On Saturday, 28 April 2018, at 3:30pm, NeMe invites you to both a lecture and workshop by Ruth Catlow & Marc Garrett titled DIWO – Artists Organise (on the blockchain).
This lecture, followed by the workshop, is organised under the State Machines framework and brings a critical lens to blockchain technologies and cultures, informed by DIWO and decentralised artistic practices. It will address contemporary debates on the affordances of blockchain technologies, in relation to sustainability, alternative economies, and terms of engagement specifically as they relate to culture.
Workshop: Artists Organise (on the blockchain)
In this hands on workshop we test a paper-based prototype blockchain arts platform in order to explore how blockchain technologies might foster new economies for critical & socially engaged arts across local communities and international networks of practice.
Due to space limitations a maximum of 25 participants will be accepted.
Those interested should contact NeMe on 25372675 to reserve a place by 23 April 2018.
Venue: NeMe Arts Centre, Corner of Ellados and Enoseos streets, 3041 Limassol, Cyprus.
Lecture and discussion: 3:30-4:45pm
Break with snacks and drinks: 4:45-5:15pm
Participation is free. Please be prompt.
Furtherfield, a platform and community for critical practices in arts and technology, coined the term DIWO (Do It With Others) in 2006. DIWO is a manifestation of grounded explorations and collaborations between networked peers; an open mixing of components from different sources, that build new hybrid art experiences. This approach renegotiates the power roles between artists and curators, audiences and participants to reform artworlds. Since 2015 Furtherfield has brought DIWO approaches to critical engagement with the blockchain, smart contracts and cryptocurrencies.
“The blockchain is 10 years old and is surrounded with a hype hardly seen since the arrival of the Web. We’d like to see more variety in the imaginaries that underpin blockchains and the backgrounds of the people involved, because technologies develop to reflect the values, outlooks and interests of those that build them, and affect the lives of us all”… “ Bitcoin was the first digital (or crypto) currency created and secured using cryptography, across a decentralised network of users. Cryptocurrencies (there are now many of them) delegate trust and responsibility for global money flows to the users of cryptographically secured networks of computers, removing (so the rhetoric goes) the need for intermediaries and potentially corruptible human institutions from global finance. With the introduction of a new programming layer to blockchains and a proposal for planetary scale computer in 2013 by Ethereum, this decentralisation extended to the delegation of global governance. These can be combined to perform as blockchain-based companies called Distributed Autonomous Organizations (DAOs) and there are a plethora of blockchain implementations and political agendas now developing. How these unfurl will affect our ability to relate to each other, to deliberate, decide and cooperate with each other as individuals, organisations and societies.” Furtherfield Spring Editorial 2018 | Blockchain Imaginaries.

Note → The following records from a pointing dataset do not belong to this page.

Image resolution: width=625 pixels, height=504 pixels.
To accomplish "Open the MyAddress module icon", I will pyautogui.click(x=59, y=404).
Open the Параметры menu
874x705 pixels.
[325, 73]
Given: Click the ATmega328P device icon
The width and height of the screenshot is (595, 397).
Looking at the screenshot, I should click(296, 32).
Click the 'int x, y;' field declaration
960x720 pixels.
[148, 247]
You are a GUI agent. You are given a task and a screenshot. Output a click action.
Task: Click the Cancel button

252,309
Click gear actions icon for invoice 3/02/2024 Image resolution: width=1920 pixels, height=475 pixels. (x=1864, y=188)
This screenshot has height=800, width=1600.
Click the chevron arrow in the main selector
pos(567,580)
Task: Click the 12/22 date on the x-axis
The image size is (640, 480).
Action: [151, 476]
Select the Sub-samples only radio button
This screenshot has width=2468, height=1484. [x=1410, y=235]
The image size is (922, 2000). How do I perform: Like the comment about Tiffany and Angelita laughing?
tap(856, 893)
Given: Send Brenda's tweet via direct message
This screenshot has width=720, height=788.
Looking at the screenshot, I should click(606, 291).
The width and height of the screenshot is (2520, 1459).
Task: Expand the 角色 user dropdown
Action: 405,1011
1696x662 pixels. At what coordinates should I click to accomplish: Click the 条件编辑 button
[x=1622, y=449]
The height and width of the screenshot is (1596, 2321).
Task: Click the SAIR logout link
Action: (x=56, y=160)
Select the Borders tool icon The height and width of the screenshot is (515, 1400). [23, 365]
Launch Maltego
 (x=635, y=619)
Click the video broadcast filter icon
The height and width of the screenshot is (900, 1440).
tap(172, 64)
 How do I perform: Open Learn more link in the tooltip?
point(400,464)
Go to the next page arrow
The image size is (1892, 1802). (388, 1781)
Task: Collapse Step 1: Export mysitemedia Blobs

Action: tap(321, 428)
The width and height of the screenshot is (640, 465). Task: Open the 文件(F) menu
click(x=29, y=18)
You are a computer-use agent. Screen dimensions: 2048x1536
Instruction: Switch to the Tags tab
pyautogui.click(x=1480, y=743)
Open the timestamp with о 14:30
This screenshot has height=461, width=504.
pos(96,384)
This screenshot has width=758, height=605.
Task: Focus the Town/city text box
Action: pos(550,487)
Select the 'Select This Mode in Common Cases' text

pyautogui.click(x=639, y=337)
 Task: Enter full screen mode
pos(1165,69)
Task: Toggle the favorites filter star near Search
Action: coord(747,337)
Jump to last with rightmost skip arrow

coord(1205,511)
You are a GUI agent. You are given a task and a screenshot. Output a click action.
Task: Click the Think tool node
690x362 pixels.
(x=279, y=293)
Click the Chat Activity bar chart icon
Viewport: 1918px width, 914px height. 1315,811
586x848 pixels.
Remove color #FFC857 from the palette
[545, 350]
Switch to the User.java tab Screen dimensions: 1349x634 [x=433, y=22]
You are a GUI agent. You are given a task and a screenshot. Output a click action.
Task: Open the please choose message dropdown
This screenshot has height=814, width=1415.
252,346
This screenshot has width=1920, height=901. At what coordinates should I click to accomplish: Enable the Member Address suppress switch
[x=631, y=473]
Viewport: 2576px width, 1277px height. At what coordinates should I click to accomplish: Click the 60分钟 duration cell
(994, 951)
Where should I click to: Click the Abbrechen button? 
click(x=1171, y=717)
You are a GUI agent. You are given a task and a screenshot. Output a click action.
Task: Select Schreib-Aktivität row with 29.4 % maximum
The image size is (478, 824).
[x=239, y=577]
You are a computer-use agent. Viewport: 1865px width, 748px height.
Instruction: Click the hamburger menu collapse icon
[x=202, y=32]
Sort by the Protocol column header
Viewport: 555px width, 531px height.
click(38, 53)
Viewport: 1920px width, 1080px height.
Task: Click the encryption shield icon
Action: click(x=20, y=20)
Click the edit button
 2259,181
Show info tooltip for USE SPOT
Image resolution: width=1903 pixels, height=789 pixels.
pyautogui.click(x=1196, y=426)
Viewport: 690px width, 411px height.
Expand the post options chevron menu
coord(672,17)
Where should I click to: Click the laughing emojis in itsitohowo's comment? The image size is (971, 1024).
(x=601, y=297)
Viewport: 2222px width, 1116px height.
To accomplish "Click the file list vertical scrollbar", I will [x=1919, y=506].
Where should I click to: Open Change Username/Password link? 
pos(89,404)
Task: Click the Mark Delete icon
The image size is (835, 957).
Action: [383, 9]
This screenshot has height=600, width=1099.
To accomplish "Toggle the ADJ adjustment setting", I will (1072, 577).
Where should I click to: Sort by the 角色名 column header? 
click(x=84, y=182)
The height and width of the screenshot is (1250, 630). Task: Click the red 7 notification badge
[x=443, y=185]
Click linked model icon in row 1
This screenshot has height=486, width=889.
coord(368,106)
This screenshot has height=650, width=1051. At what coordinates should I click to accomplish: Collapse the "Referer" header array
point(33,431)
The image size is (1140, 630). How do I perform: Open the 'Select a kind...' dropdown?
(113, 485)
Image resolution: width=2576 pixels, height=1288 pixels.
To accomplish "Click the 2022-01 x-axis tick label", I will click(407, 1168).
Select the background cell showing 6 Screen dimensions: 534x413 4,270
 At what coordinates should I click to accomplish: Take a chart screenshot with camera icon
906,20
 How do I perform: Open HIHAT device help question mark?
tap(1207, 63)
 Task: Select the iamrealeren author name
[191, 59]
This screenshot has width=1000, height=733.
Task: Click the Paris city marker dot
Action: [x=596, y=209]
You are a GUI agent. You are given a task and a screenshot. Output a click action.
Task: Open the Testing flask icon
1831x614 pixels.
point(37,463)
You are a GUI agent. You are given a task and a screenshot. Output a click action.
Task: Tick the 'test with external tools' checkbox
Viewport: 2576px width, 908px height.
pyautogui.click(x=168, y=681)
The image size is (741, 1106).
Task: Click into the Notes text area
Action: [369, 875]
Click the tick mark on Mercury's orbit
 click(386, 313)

The workshop builds on the DAOWO blockchain laboratory and debate series for reinventing the arts which looks at how to encode DIWO ethos and practices in blockchains.
About Marc Garrett and Ruth Catlow
Ruth Catlow and Marc Garrett are both artists, theorists and curators working with emancipatory network cultures, practices and poetics. They are co-directors of Furtherfield which they co-founded in 1996, an artist led organisation for labs, debates and exhibitions around critical questions in arts, technology and society. They are co-editors of Artists Re:thinking the Blockchain (2017) and co-curators of the Art Data Money programme.
Furtherfield connects people to new ideas, critical thinking and imaginative possibilities for art, technology and the world around us. Through artworks, labs and debate people from all walks of life explore today’s important questions. Furtherfield’s Gallery and Lab are located in the middle of London’s Finsbury Park. Adventurous digital arts experiences radiate from these venues, transforming the urban park into a platform where people can explore how they want live in our globally connected world. From this base and through a range of online channels Furtherfield diversifies the people involved in shaping emerging technologies through an arts-led approach finding new ways for artists, technologists and academics to work together, share possibilities and imagine wider artistic, social and economic possibilities.
State Machines: Art, Work and Identity in an Age of Planetary-Scale Computation
Focusing on how such technologies impact identity and citizenship, digital labour and finance, the project joins five experienced partners Aksioma (SI), Drugo More (HR), Furtherfield (UK), Institute of Network Cultures (NL), and NeMe (CY) together with a range of artists, curators, theorists and audiences. State Machines insists on the need for new forms of expression and new artistic practices to address the most urgent questions of our time, and seeks to educate and empower the digital subjects of today to become active, engaged, and effective digital citizens of tomorrow.
This project has been funded with the support from the European Commission. This communication reflects the views only of the author, and the Commission cannot be held responsible for any use which may be made of the information contained therein.